Ian is now 12 years old and has a 5 year old brother and 3 year old sister. We’ve been through 11 moves, 3 school districts, 2 marriages, and an adoption, all the while I was his biggest cheerleader and he was mine. As I watched him grow, supported his aspirations, and love him endlessly, he was watching me grow too.  For 7 years I was fueled by the belief that moms can’t dream, that being a mother means you let go and give up on that fire burning passion in your soul. After years of pursuing and pushing myself to chase someone else’s dream, I knew it was time I began chasing my own.

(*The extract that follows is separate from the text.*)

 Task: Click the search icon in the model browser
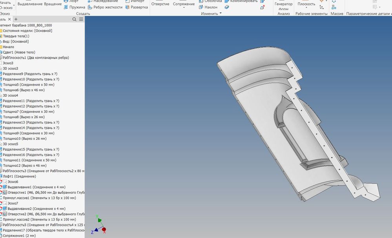[75, 19]
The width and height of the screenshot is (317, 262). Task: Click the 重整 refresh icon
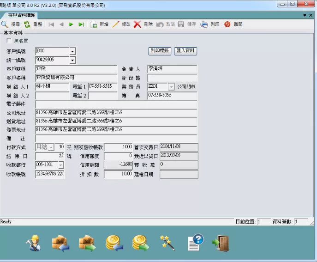coord(27,24)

Today as I stand before you as an owner of not 1 but 2 successful businesses that I built from my belief and strong conviction that the nagging insistence in my soul is what I was made for. By pursing my dreams would not only build a better life for my family, but show my baby that you can be ANYTHING you want to be, it just takes heart and hustle.

Last fall Ian and I sat in our spots on the couch where we had many of our big talks before and I told him how sad I was to be missing most of his field band shows because I had weddings to shoot. After a deep breath and a gentle pat on my shoulder, “mama, it’s okay. I understand you have to work, I’m not upset, I know you love being a photographer and you doing that means you can help pay bills and its cool that it’s all yours. Please don’t be sad that you aren’t there, I know you will be when you can.” It was there on that tattered blue couch sitting with my first baby, that each moment from that green diagonal striped wallpaper room when I first learned that I would be a mama, my dreams weren’t on hold, they had only just begun. Yes the path was different, it was longer and had many more obstacles, but each one led me to a bigger goal, a better dream, and a richer life. Becoming a mother and being his mama is one of the greatest pieces of my story.